• TASK TO COMPLETE
Reproduce the text of each of the following entries verbatim, leaving out the images.

--------------------

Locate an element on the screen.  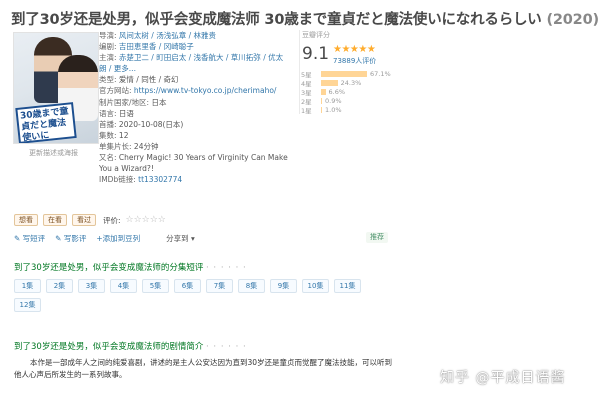
episode-button: 10集 is located at coordinates (316, 286).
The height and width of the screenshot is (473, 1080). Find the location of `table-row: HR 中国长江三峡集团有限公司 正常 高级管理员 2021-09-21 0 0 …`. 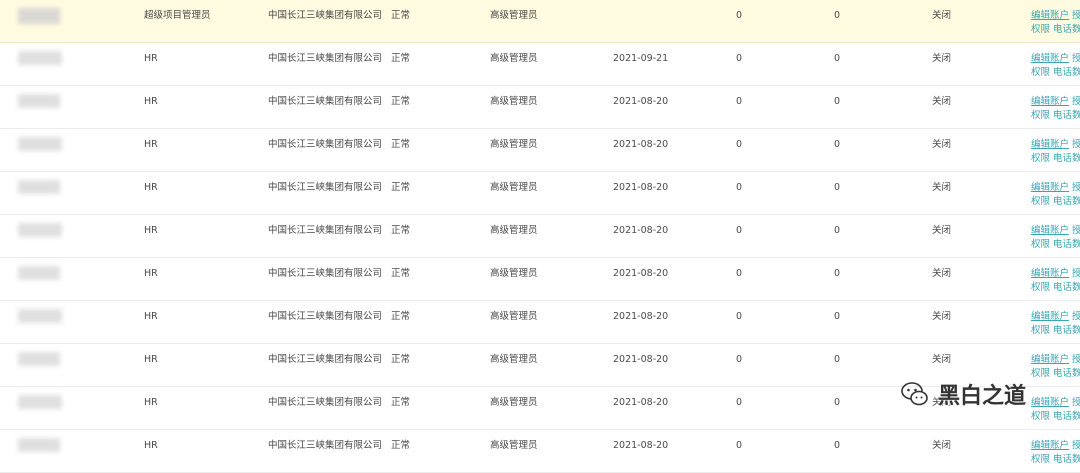

table-row: HR 中国长江三峡集团有限公司 正常 高级管理员 2021-09-21 0 0 … is located at coordinates (540, 64).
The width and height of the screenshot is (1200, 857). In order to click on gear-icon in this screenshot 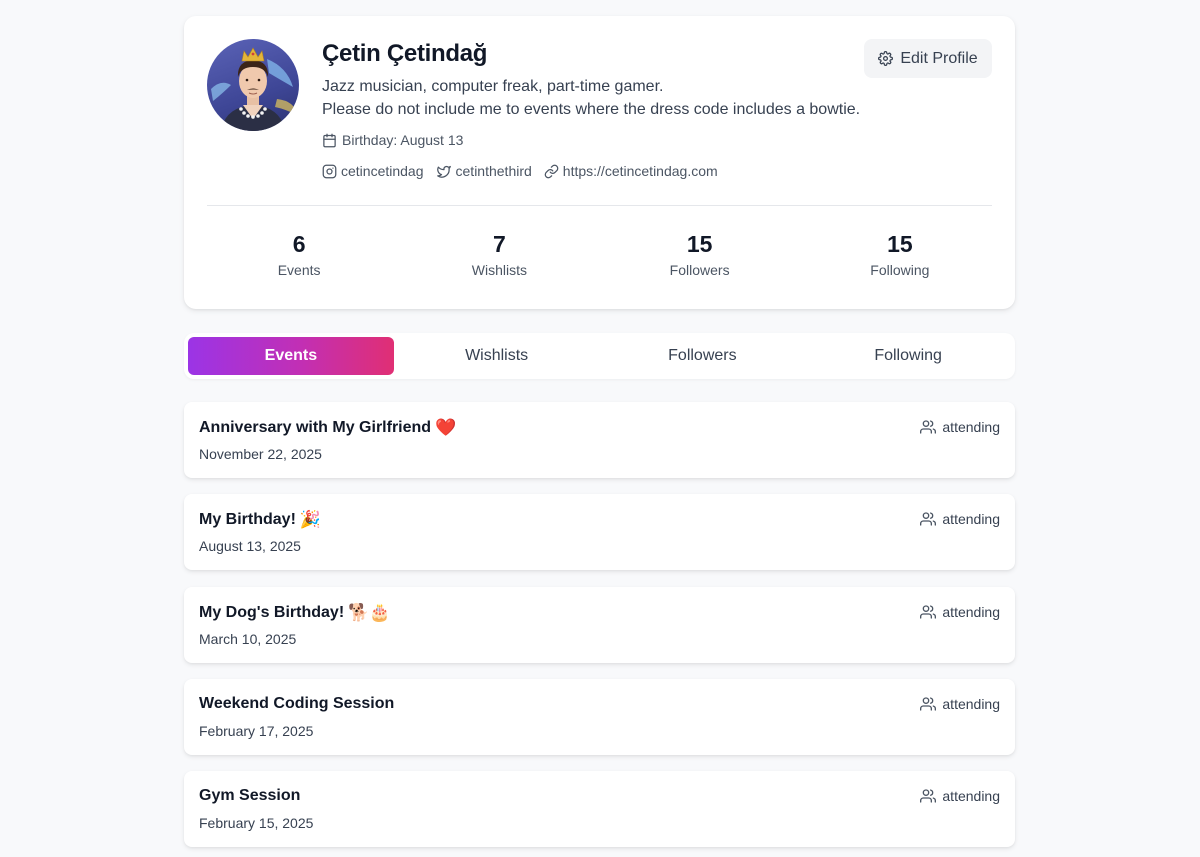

--------------------

• RESPONSE AREA
Locate an element on the screen.  
episode-button: 10集 is located at coordinates (316, 286).
The height and width of the screenshot is (473, 1080). Find the location of `table-row: HR 中国长江三峡集团有限公司 正常 高级管理员 2021-09-21 0 0 …`. 

table-row: HR 中国长江三峡集团有限公司 正常 高级管理员 2021-09-21 0 0 … is located at coordinates (540, 64).
The width and height of the screenshot is (1200, 857). In order to click on gear-icon in this screenshot 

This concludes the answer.